(The question is stale, but the issue is not)
Personally, I think your intuition makes some sense. That is to say, if you don't need the mathematical tidiness of conjugacy, then whatever distribution you would use for a location parameter, you should use the same one for the log of a scale parameter. So, what you're saying is: use the equivalent of a normal prior.
Would you actually use a normal prior for a location parameter? Most people would say that, unless you make the variance huge, that's probably a bit "too dogmatic", for reasons explained in the other answers here (unbounded influence). An exception would be if you're doing empirical bayes; that is, using your data to estimate the parameters of your prior.
If you want to be "weakly informative", you'd probably choose a distribution with fatter tails; the obvious candidates are t distributions. Gelman's latest advice seems to be to use a t with df of 3-7. (Note that the link also supports my suggestion that you want to do the same thing for log of scale that you would do for location) So instead of a lognormal, you could use a log-student-t. To accomplish this in stan, you might do something like:
real log_sigma_y; //declare at the top of your model block
//...some more code for your model
log_sigma_y <- log(sigma_y); increment_log_prob(-log_sigma_y);
log_sigma_y ~ student_t(3,1,3); //This is a 'weakly informative prior'.

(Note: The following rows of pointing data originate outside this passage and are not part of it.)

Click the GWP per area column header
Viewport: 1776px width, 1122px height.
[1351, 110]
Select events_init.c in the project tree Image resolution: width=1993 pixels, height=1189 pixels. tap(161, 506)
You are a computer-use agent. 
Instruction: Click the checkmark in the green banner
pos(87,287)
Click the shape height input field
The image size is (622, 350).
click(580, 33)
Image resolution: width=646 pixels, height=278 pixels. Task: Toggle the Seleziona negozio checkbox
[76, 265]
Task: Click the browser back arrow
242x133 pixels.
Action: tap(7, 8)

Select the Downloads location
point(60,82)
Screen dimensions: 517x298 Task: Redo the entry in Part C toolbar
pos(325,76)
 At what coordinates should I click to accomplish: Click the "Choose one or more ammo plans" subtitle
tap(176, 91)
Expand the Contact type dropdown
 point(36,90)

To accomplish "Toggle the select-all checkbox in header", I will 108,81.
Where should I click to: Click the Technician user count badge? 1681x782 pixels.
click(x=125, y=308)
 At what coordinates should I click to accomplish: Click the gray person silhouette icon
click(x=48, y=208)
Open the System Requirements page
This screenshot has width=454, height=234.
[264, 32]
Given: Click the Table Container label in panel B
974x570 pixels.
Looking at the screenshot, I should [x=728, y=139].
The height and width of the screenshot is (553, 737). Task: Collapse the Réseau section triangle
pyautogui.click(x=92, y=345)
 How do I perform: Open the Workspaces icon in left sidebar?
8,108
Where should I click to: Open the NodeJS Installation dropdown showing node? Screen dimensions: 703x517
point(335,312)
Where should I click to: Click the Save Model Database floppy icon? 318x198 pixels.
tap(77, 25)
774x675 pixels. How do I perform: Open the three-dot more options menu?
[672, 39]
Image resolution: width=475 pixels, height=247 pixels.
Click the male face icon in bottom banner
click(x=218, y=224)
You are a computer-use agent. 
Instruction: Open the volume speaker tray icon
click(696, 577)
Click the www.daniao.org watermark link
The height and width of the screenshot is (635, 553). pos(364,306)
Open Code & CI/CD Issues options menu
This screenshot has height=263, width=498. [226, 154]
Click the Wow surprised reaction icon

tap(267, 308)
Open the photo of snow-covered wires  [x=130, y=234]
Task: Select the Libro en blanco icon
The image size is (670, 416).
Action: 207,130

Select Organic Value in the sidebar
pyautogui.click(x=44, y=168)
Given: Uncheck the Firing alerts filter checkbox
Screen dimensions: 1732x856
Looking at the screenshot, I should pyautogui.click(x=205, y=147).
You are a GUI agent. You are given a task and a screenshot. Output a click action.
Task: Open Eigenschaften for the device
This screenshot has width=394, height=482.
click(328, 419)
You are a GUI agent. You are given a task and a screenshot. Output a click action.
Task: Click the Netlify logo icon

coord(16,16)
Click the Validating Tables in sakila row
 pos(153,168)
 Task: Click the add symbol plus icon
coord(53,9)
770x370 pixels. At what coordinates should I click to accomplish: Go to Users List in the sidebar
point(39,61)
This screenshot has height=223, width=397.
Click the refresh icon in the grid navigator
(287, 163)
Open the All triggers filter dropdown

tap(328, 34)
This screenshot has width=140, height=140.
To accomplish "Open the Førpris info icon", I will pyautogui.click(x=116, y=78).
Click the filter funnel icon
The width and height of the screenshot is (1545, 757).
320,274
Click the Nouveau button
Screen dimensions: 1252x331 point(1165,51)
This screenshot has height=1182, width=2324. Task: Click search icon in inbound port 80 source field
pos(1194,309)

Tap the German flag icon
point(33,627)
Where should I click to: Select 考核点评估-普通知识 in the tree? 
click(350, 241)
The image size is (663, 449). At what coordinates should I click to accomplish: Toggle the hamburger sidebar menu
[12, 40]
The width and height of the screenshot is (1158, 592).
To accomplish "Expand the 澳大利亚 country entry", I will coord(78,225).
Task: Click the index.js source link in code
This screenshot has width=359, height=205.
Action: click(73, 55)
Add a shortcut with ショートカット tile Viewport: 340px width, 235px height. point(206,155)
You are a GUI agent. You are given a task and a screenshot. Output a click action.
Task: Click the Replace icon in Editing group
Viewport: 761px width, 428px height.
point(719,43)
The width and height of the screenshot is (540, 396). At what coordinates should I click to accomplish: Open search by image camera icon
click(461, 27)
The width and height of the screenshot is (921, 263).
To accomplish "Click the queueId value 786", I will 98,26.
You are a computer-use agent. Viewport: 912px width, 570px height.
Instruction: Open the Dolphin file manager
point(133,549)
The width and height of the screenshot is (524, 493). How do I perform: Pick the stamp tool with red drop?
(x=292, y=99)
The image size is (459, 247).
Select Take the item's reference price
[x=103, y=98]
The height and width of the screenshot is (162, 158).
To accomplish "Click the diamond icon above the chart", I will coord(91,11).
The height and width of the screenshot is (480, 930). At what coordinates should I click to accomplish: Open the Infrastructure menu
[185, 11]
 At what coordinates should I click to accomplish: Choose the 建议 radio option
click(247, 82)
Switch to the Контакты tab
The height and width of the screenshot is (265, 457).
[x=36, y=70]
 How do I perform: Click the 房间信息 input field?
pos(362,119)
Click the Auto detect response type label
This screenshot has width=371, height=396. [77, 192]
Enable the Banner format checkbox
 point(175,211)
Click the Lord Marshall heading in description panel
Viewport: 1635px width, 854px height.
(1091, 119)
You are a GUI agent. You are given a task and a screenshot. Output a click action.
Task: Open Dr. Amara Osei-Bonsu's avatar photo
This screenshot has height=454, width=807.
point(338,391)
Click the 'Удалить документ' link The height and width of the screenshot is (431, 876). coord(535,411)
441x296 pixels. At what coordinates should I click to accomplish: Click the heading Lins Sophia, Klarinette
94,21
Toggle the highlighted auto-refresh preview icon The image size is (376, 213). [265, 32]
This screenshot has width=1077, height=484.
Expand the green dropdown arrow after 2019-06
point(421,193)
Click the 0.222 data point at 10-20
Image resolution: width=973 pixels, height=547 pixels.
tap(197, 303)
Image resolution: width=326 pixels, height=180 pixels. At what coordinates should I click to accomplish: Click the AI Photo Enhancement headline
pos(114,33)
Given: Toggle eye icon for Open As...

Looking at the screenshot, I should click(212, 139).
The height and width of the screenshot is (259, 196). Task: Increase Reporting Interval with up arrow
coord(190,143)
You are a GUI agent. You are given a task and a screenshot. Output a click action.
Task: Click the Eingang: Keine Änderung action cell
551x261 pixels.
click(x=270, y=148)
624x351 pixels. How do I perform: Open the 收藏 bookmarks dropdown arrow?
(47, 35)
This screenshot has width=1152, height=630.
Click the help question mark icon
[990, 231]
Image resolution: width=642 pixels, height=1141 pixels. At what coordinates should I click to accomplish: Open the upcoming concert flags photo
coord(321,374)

However, I think that if the code above is too complex for you, you could probably get away with a lognormal prior, with two caveats. First, make the variance of that prior a few times wider than your rough guess of how "unsure you are"; you want a weakly informative prior, not a strongly informative one. And second, once you fit your model, check the posterior median of the parameter, and make sure the log of it is not too far from the center of the lognormal. "Not too far" probably means: less than two standard deviations, and preferably not much more than one SD.